● **The task**:
Send back every record exactly.
################
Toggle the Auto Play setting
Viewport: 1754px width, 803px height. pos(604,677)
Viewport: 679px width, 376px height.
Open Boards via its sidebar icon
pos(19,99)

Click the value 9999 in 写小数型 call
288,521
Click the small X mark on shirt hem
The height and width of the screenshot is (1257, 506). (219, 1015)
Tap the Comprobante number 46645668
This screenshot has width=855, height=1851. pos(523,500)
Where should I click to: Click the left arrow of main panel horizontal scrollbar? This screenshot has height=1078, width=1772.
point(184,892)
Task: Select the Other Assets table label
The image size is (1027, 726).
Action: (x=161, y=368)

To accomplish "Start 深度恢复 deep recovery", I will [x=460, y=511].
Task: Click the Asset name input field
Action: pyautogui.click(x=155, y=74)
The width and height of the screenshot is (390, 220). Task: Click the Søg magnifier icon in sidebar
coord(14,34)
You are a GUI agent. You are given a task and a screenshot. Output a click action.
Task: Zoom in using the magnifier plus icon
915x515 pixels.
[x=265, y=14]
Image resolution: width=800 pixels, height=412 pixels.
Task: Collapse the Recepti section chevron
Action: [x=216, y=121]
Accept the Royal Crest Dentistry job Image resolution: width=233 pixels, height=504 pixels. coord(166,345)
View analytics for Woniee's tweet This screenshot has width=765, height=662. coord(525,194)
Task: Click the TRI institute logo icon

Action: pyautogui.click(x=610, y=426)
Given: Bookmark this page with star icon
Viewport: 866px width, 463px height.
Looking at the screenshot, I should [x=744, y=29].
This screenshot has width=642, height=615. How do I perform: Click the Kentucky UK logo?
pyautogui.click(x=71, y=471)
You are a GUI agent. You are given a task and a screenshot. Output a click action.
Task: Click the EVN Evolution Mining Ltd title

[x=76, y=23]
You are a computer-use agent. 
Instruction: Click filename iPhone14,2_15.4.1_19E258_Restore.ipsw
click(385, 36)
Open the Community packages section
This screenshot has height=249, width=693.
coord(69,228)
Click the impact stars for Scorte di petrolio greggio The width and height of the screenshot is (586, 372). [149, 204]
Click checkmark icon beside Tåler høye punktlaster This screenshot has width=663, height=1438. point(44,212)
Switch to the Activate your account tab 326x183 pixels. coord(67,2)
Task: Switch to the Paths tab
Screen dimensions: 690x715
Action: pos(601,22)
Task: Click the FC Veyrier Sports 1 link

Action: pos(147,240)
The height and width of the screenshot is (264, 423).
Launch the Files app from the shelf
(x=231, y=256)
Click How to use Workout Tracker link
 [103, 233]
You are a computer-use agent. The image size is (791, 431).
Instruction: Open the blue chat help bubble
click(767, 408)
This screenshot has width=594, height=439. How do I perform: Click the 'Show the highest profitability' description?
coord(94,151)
################
● **Written answer**:
Toggle the Auto Play setting
Viewport: 1754px width, 803px height. pos(604,677)
Viewport: 679px width, 376px height.
Open Boards via its sidebar icon
pos(19,99)

Click the value 9999 in 写小数型 call
288,521
Click the small X mark on shirt hem
The height and width of the screenshot is (1257, 506). (219, 1015)
Tap the Comprobante number 46645668
This screenshot has width=855, height=1851. pos(523,500)
Where should I click to: Click the left arrow of main panel horizontal scrollbar? This screenshot has height=1078, width=1772.
point(184,892)
Task: Select the Other Assets table label
The image size is (1027, 726).
Action: (x=161, y=368)

To accomplish "Start 深度恢复 deep recovery", I will [x=460, y=511].
Task: Click the Asset name input field
Action: pyautogui.click(x=155, y=74)
The width and height of the screenshot is (390, 220). Task: Click the Søg magnifier icon in sidebar
coord(14,34)
You are a GUI agent. You are given a task and a screenshot. Output a click action.
Task: Zoom in using the magnifier plus icon
915x515 pixels.
[x=265, y=14]
Image resolution: width=800 pixels, height=412 pixels.
Task: Collapse the Recepti section chevron
Action: [x=216, y=121]
Accept the Royal Crest Dentistry job Image resolution: width=233 pixels, height=504 pixels. coord(166,345)
View analytics for Woniee's tweet This screenshot has width=765, height=662. coord(525,194)
Task: Click the TRI institute logo icon

Action: pyautogui.click(x=610, y=426)
Given: Bookmark this page with star icon
Viewport: 866px width, 463px height.
Looking at the screenshot, I should [x=744, y=29].
This screenshot has width=642, height=615. How do I perform: Click the Kentucky UK logo?
pyautogui.click(x=71, y=471)
You are a GUI agent. You are given a task and a screenshot. Output a click action.
Task: Click the EVN Evolution Mining Ltd title

[x=76, y=23]
You are a computer-use agent. 
Instruction: Click filename iPhone14,2_15.4.1_19E258_Restore.ipsw
click(385, 36)
Open the Community packages section
This screenshot has height=249, width=693.
coord(69,228)
Click the impact stars for Scorte di petrolio greggio The width and height of the screenshot is (586, 372). [149, 204]
Click checkmark icon beside Tåler høye punktlaster This screenshot has width=663, height=1438. point(44,212)
Switch to the Activate your account tab 326x183 pixels. coord(67,2)
Task: Switch to the Paths tab
Screen dimensions: 690x715
Action: pos(601,22)
Task: Click the FC Veyrier Sports 1 link

Action: pos(147,240)
The height and width of the screenshot is (264, 423).
Launch the Files app from the shelf
(x=231, y=256)
Click How to use Workout Tracker link
 [103, 233]
You are a computer-use agent. The image size is (791, 431).
Instruction: Open the blue chat help bubble
click(767, 408)
This screenshot has width=594, height=439. How do I perform: Click the 'Show the highest profitability' description?
coord(94,151)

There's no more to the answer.